Hanno scommesso su bond Italia e Spagna: e hanno vinto

10 Febbraio 2012, di Redazione Wall Street Italia

New York – Lo scorso autunno, quando lo spauracchio di una nuova Lehman Brothers aleggiava tra le banche europee, fu Davide Serra, ex analista di Morgan Stanley diventato poi gestore di fondi, iniziò ad avere paura. Con il suo hedge fund Algebris aveva deciso di investire un terzo dei suoi forzieri sulle azioni e obbligazioni del mondo del credito d’Europa. Nel proprio portafoglio, comparivano titoli e bond di Intesa SanPaolo ma anche del Banco Santander; questo, proprio quando la crisi sovrana sembrava dovesse inghiottire Spagna e Italia.

Ma alla fine, tirando le somme, si può senz’altro dire che, insieme ad altri contrarian, Serra ha avuto fiuto, ribadebdo il primo dicembre scorso la sua view. Nel corso della conferenza che si tenne quel giorno a New York con gli hedge fund, Serra disse che entro Natale la soluzione sarebbe arrivata sulla scacchiera del debito sovrano. Così è stato.

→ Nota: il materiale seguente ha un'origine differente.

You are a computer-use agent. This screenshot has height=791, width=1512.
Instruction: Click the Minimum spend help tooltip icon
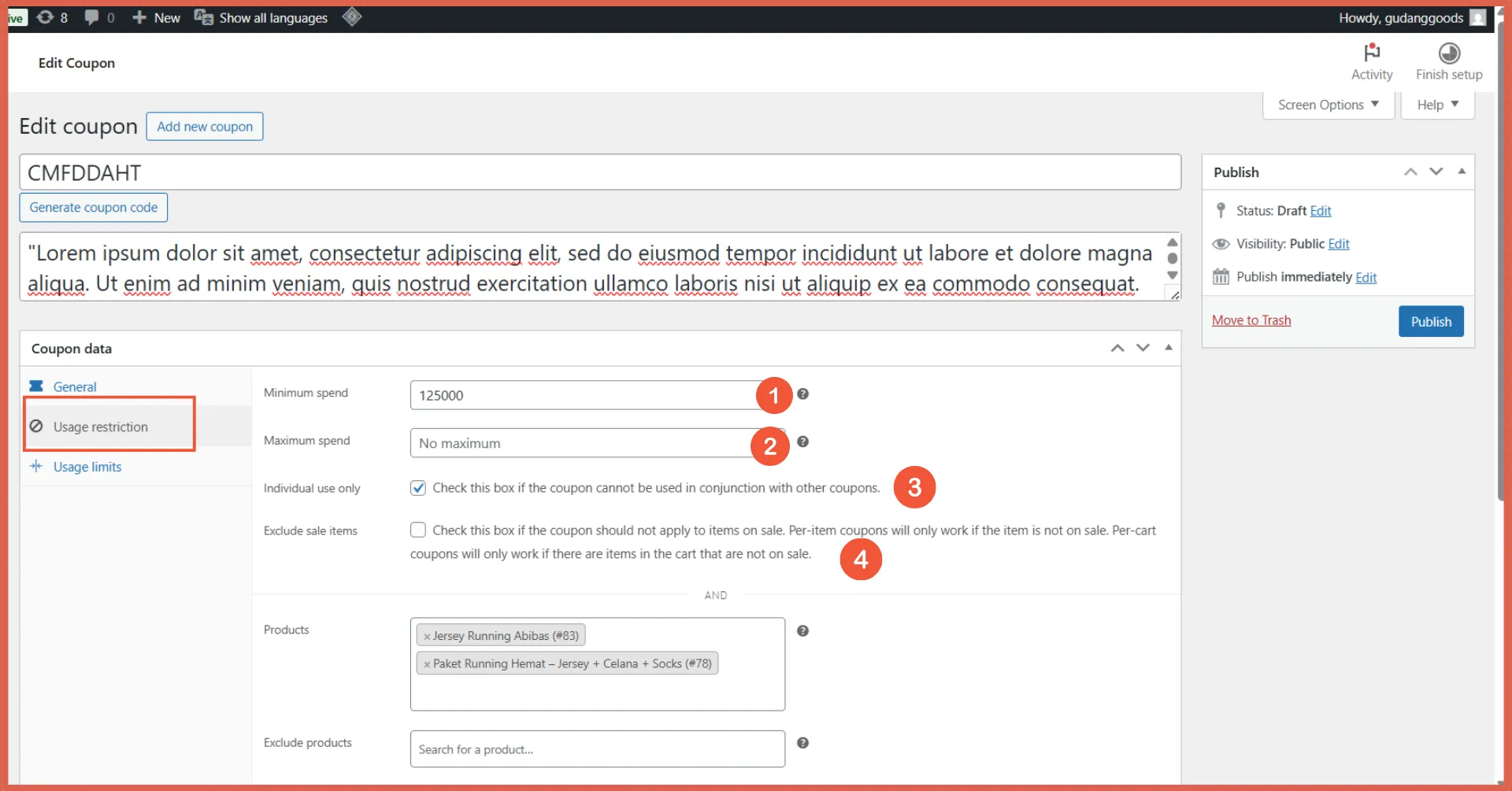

Tre settimane più tardi la Bce di Mario Draghi inaugurava il corso delle aste di liquidità illimitata a tassi all’1% per le banche europee. Per gli istituti era arrivato il momento del riscatto. Quel rally di mercato quest’anno ha attirato molti altri investitori a sorpresa. E’ la crescente fiducia che si respira attorno all’Eurozona a spronare agli acquisti (salvo ora che la Grecia e i timori che l’Europa sta sollevando sulle sue misure di austerity non rovinino la festa ai suddetti contrarian).

In ogni caso, alla fine il fondo speculativo Algebris, con la sua visione del mercato contrarian, ha guadagnato proprio scommettendo in parte sul diradarsi delle nubi all’orizzonte europeo. Certo, nel corso del 2011, l’hedge fund ha perso il 30%, in parte proprio per le sue scommesse sull’Europa. Ma ora il suo principale fondo, che acquista titoli azionari europei e di banche globali, è in rialzo del 9,7% dagli inizi dell’anno; e, ancora, un suo fondo separato specializzato in investimenti su bond rischiosi, di cui 1/3 europei, ha messo a segno un guadagno di ben il 24,3%. Facendo un paragone, l’indice S&P 500 è salito quest’anno del 7,5%, mentre lo Stoxx Europe 600 Index, ha incamerato un +7,8%.

Altri istituti hanno giocato la carta dei bond ibridi. Anche su questo terreno hanno fatto il tutto esaurito. Gli hedge fund hanno aderito di buon grado a queste offerte. Qualche eccezione c’è anche. Si chiama fuori Gordon Watson, Managing Director di GLG Ore Hill, un hedge fund specializzato sulle obbligazioni bancarie europee, convinto che il momento non sia ancora quello giusto per acquistare questi fondi e mantenerli in portafoglio. Meglio prendere profitto adesso. Le occasioni di acquisto, prima o poi, torneranno.